Dans le cycle arthurien, Élaine d’Astolat ou d’Ascolat, surnommée Élaine la Blanche, est la fille de Bernard d’Astolat. Elle est décrite comme ayant une « chevelure d’or qui envahit ses épaules en lourdes vagues ». Elle meurt d’un amour à sens unique qu’elle portait à Lancelot. Plusieurs versions de son histoire apparaissent dans Le Morte d'Arthur de Thomas Malory et Idylls of the King d’Alfred Tennyson. L’histoire d’Élaine d’Astolat a inspiré à Tennyson son poème The Lady of Shalott.

Version du XIIIe siècle[modifier | modifier le code]

Une version de son histoire apparaît au début du XIIIe siècle, dans laquelle la Demoiselle d'Escalot meurt d'un amour non partagé pour Lancelot et suit une rivière dans un bateau jusqu'à Camelot[1]. Une autre version du même siècle est écrite dans la nouvelle italienne La Donna di Scalotta qui a servi d'inspiration pour The Lady of Shalott de Tennyson[2],[3].

Version du XVe siècle[modifier | modifier le code]

Dans Le Morte d'Arthur que Malory rédige au XVe siècle, l'histoire d'Élaine commence lorsque son père, Bernard d'Astolat, organise un tournoi auxquels participent le Roi Arthur et ses chevaliers. À l'origine, Lancelot n'avait pas prévu d'y participer. Mais il se laisse convaincre du contraire et visite Bernard et ses deux fils avant le tournoi. Tandis que Lancelot est dans la demeure familiale, Élaine s'éprend de lui et le supplie de porter ses couleurs pendant le tournoi. Expliquant que Guenièvre sera au tournoi, il y consent à la condition de se déguiser afin de ne pas être reconnu lors des combats. Il demande à Bernard s'il peut laisser son bouclier, reconnaissable, chez lui et en emprunter un autre. Bernard accepte et lui prête le bouclier entièrement blanc de Sir Torre, le frère d'Élaine.
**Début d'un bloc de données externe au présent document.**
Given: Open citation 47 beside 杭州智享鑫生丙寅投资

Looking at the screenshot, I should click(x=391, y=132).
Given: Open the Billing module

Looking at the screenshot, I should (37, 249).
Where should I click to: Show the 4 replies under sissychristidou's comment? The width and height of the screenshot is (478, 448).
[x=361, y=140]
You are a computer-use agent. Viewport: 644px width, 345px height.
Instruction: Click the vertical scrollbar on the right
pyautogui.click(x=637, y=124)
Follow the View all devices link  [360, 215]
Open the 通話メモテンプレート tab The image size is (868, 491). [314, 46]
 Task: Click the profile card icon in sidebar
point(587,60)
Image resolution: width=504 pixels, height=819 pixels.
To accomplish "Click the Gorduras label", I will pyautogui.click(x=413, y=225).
Lancelot est en bonne voie pour gagner le tournoi, toujours déguisé. Il y défait quarante des chevaliers du Roi Arthur. Néanmoins, il reçoit une blessure sur le côté par la lance de Bors et porté par le second frère d'Élaine, Sir Lavaine, jusqu'à la grotte de l’ermite Sir Baudwin (Baudwin étant lui-même un ancien chevalier de la Table Ronde). Élaine prie son frère de la laisser emmener Sir Lancelot jusqu'à sa chambre, où elle le soigne. Quand Lancelot est rétabli, il s'apprête à partir et propose à Élaine de la payer pour ses services. Insultée, elle lui apporte son bouclier qu'elle avait gardé et Lancelot quitte le château pour n'y jamais revenir, mais connaissant désormais les sentiments qu'elle avait pour lui.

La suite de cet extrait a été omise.